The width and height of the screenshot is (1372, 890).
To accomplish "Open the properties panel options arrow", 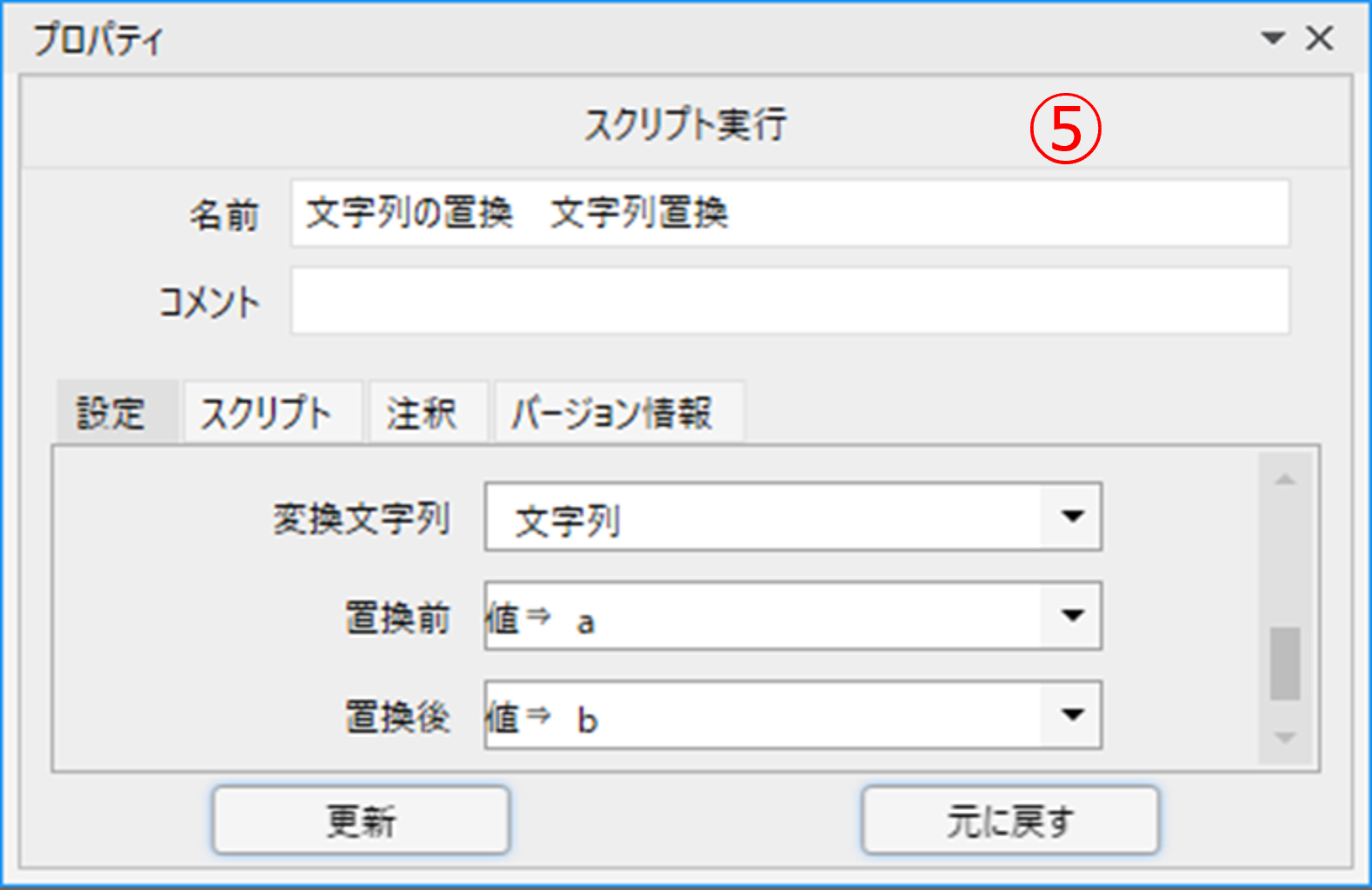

--

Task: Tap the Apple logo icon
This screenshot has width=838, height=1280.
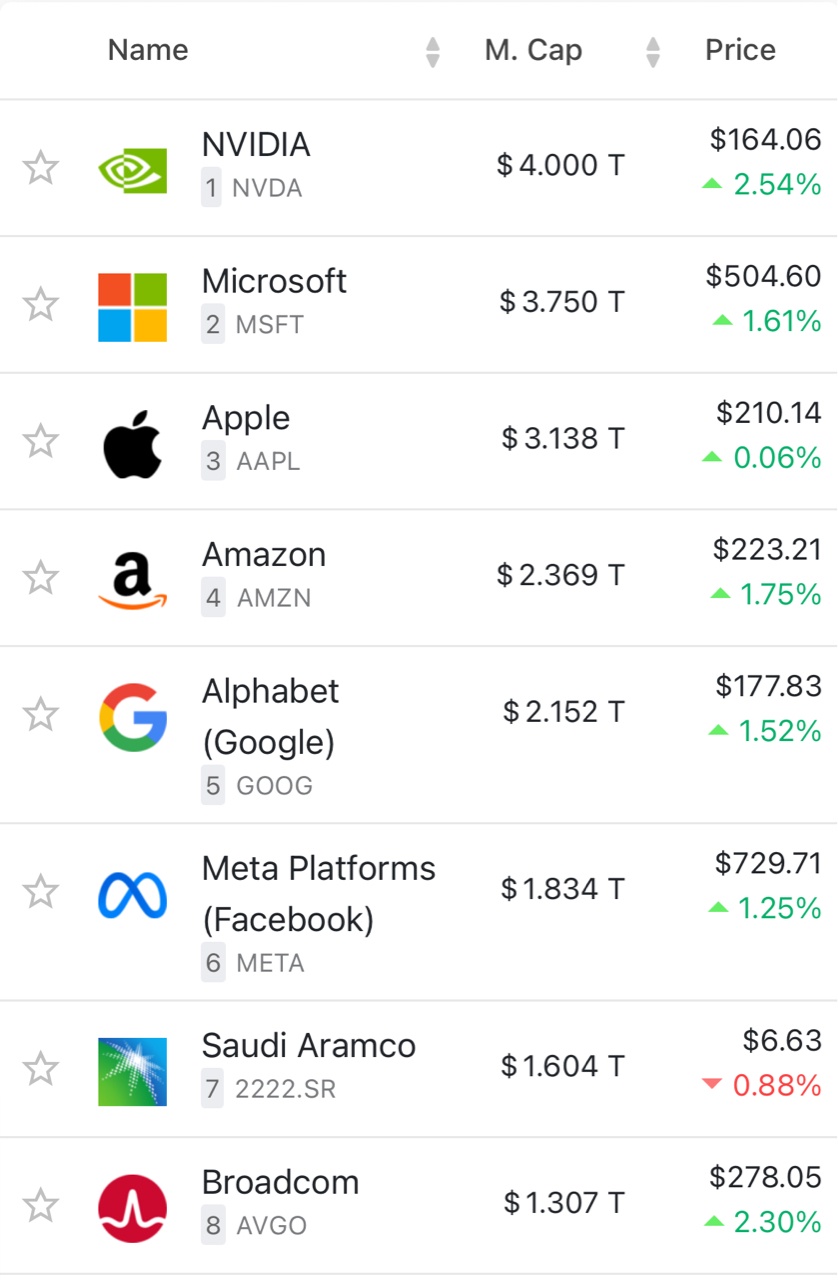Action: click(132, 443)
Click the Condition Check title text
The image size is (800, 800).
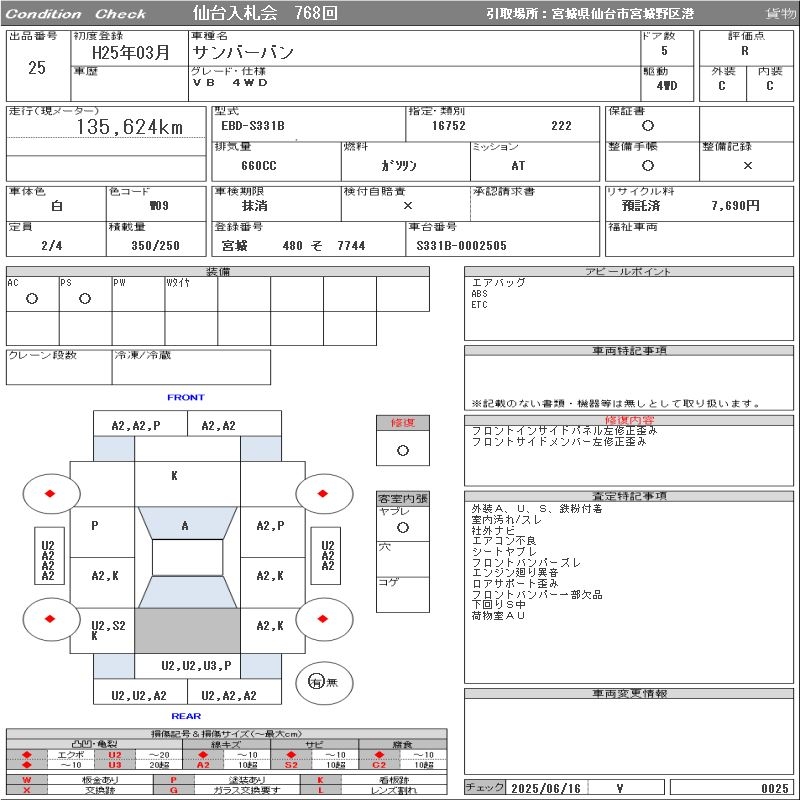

_TASK_
Look above for the line with "Task: Tap the Apple logo icon" and the line with "The image size is (800, 800).", then restate exactly those two lines and all lines between them, with no pictures.

_ANSWER TO THIS PROBLEM_
Task: Tap the Apple logo icon
This screenshot has width=838, height=1280.
Action: click(132, 443)
Click the Condition Check title text
The image size is (800, 800).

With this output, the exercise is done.